DevSecOps

The Cloud Log Fragmentation Problem: Why Enterprises Can't Track Where Their Logs Go

15 min read
March 12, 2026
awsgcpazurealibabaoracle
picture

You're running incident response on a Friday night. A suspicious API call triggered an alert in Datadog. You need CloudTrail logs from your production accounts to trace the activity. You check Datadog — and the logs aren't there.

Not because logging was disabled. Not because CloudTrail wasn't configured. But because that particular account's CloudTrail was writing to an S3 bucket that nobody ever configured Datadog to ingest from.

The logs existed. They were sitting right there in S3. But your observability platform had no idea they were there — and neither did your team.

This is the cloud log fragmentation problem, and it's far more common than most organizations realize.

Every cloud service has its own logging story

AWS alone offers dozens of services that emit logs, and each one does it differently.

CloudTrail writes management and data event logs to S3 buckets or CloudWatch Log Groups — and each trail can be configured independently per account and per region. A single organization with 200 AWS accounts might have 200 separate CloudTrail configurations, each pointing to a different S3 bucket.

Elastic Load Balancers send access logs to S3 buckets. But the bucket must be specified per load balancer. Two identical ALBs in the same account can write to entirely different buckets — one to prod-elb-logs-us-east-1, another to legacy-lb-logging-bucket. There's no central registry.

VPC Flow Logs can go to CloudWatch Logs, S3, or Kinesis Data Firehose. The choice is made per VPC, per subnet, or even per network interface. An organization running 50 VPCs across 10 regions might have flow logs scattered across all three destination types.

Lambda functions write to CloudWatch Log Groups automatically, but the log group naming depends on the function name. With hundreds of functions, the log groups multiply fast — and forwarding all of them to an external platform requires explicit configuration per group or a wildcard subscription.
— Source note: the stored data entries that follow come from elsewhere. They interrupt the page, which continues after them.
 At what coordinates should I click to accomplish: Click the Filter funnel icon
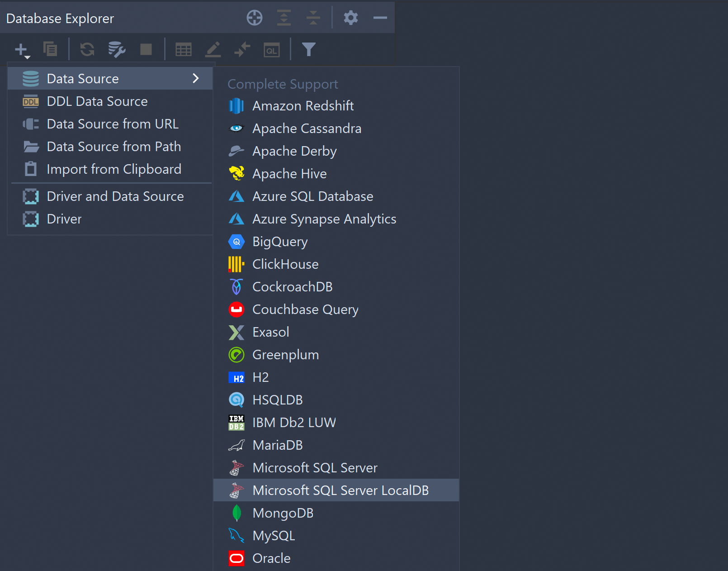point(308,49)
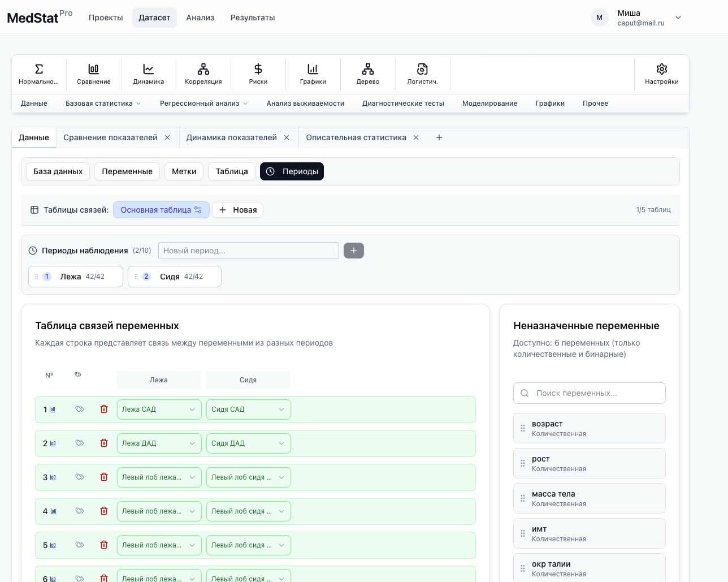Open the Лежа САД dropdown on row 1
728x582 pixels.
(159, 409)
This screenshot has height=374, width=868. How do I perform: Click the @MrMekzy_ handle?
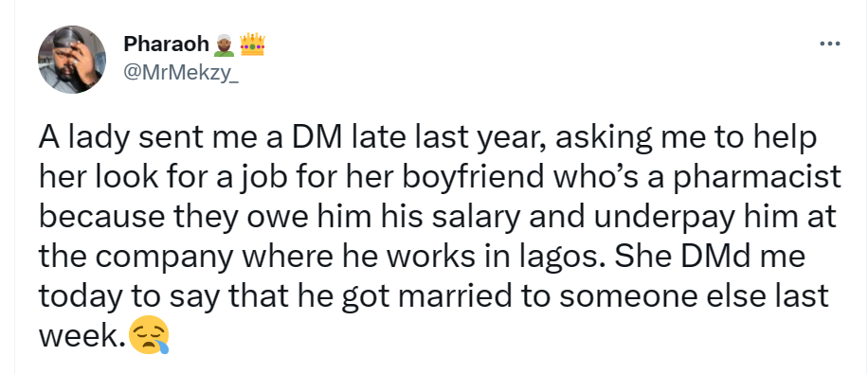click(181, 73)
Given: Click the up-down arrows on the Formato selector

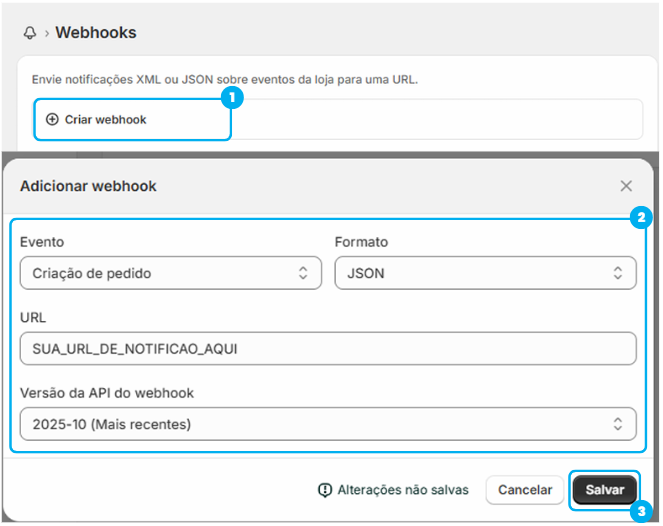Looking at the screenshot, I should [618, 273].
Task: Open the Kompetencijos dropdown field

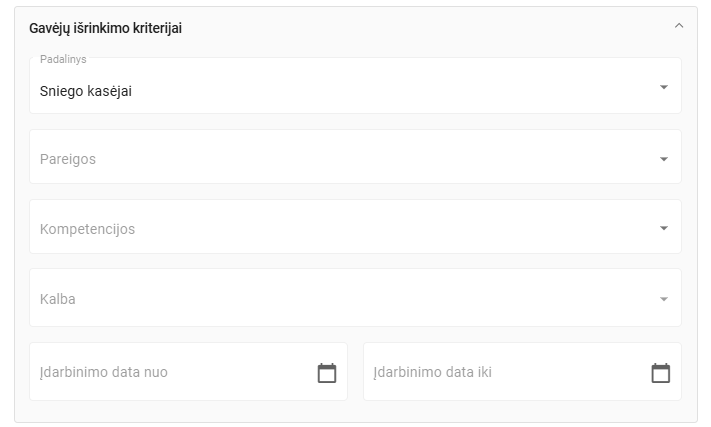Action: [x=355, y=226]
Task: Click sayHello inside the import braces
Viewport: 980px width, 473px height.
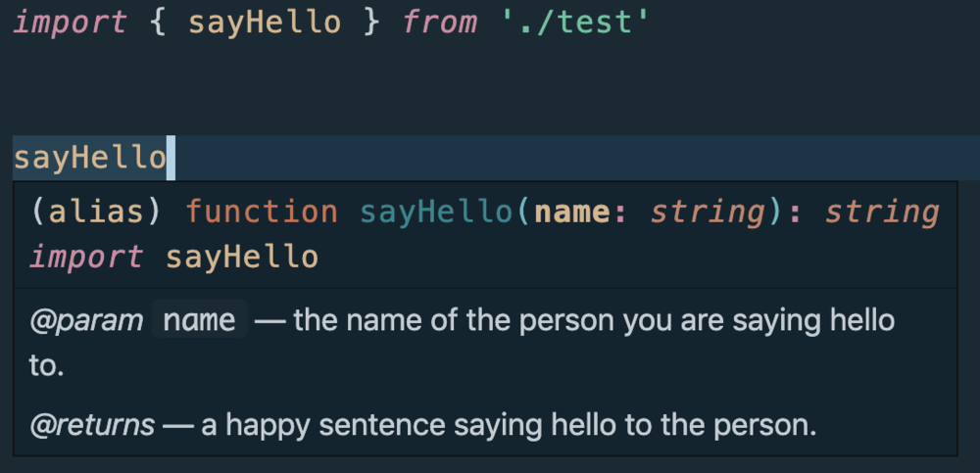Action: pyautogui.click(x=264, y=24)
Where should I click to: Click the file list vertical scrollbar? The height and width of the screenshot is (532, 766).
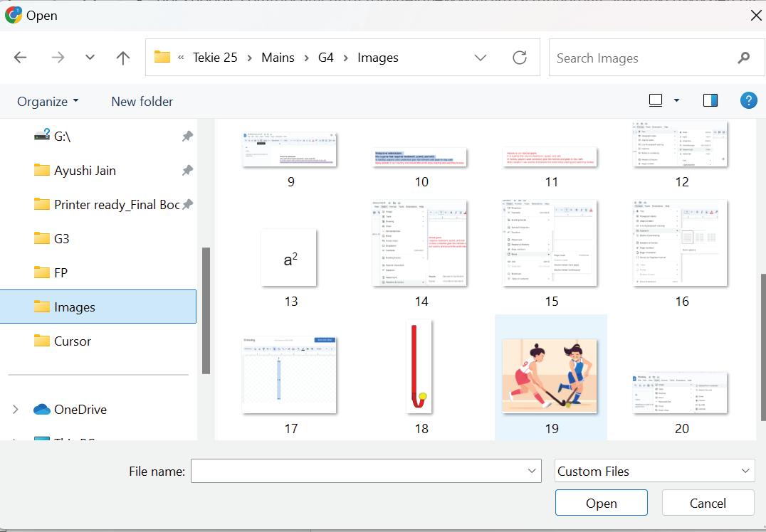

RDS can publish logs to CloudWatch, but only if you enable it per instance — and the specific log types (error log, slow query log, audit log, general log) are each toggled separately.

S3 server access logs go to a target S3 bucket, configured per source bucket. CloudFront access logs go to yet another S3 bucket. WAF logs go to Kinesis, S3, or CloudWatch. Route53 query logs go to CloudWatch. EKS control plane logs go to CloudWatch but must be enabled per cluster and per log type.

And that's just AWS. Azure and GCP each have their own fragmented logging architectures with diagnostic settings, log sinks, and export configurations that vary per service.

The math gets ugly fast

Consider a moderately complex enterprise environment:

  • 4 AWS accounts
  • 3 regions per account
  • 11 service types that emit logs (CloudTrail, ELB, VPC Flow, S3 Access, Lambda, EKS, RDS, CloudFront, WAF, Route53, AWS Config)

That's potentially 132 individual log source configurations to track — just for AWS. Each one can be enabled or disabled independently. Each one can point to a different destination. Each destination needs to be connected to your log management platform.

Now scale that to an enterprise with 200+ accounts across multiple cloud providers. You're looking at thousands of individual log source configurations, each of which represents a potential gap in your observability.

Why this breaks observability platforms

Datadog, Splunk, and every other log management platform share the same fundamental constraint: they can only ingest logs they know about. They need to be told where the logs are — by pointing at specific S3 buckets, subscribing to specific CloudWatch Log Groups, or receiving logs via specific Kinesis streams.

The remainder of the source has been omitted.